The bow-tie took a little more experience. |
Grace’s dress is meant to be a miniature of the bride’s dress. It has a bouffant skirt with horsehair braid on the top layers of tulle. I like this new use for an old material very much, but it’s hard to scale it to a two-year-old.
A two-year-old cannot go strapless, for engineering and other reasons. A train is also out of the question. And somewhere I need to incorporate a big pink bow, which the bride’s dress doesn’t have. As you can imagine, there is only so far a pattern can take you, and we’ve long passed that point.
Barb Whitten’s paper sneakers. A woman who can make those can make anything. |
I copied the first four layers easily enough, but the top layer baffled me. I called artist Barb Whitten for help. She sculpts, so she can think in 3D. She had the layer figured out in minutes. There were eight panels, each with a 90° arc, which meant the skirt encompassed 720° of fabric.

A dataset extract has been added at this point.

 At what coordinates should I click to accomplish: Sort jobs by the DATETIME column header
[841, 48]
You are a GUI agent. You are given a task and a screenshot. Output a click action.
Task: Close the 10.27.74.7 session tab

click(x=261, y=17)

I ran it past another friend, a seamstress and Civil War reenactor. “You realize I had to convert that to 19th century terms, don’t you?” she said. The penny dropped for me. When I saw that wedding gown as a variation on a Victorian gown, the layers made sense.
In the end, it all comes down to craftsmanship. |
But to scale it down and cut the pieces freehand required trigonometry. I don’t care if you call it math or you call it “Granny drawing out a pattern on the table.” It’s the same thing. I guessed it, and then I calculated it, and my numbers were right to a quarter of an inch. So I cut it and sewed it.
Women have been doing this work since the dawn of time. It’s not much different from carpentry. It starts with a vision, which is then sketched, measured and constructed.
That’s also how engineering works. So why are women so skittish about entering engineering as a field? Historically, women have participated in science and engineering at much lower rates than men. That’s sad, because those jobs pay well and are in demand.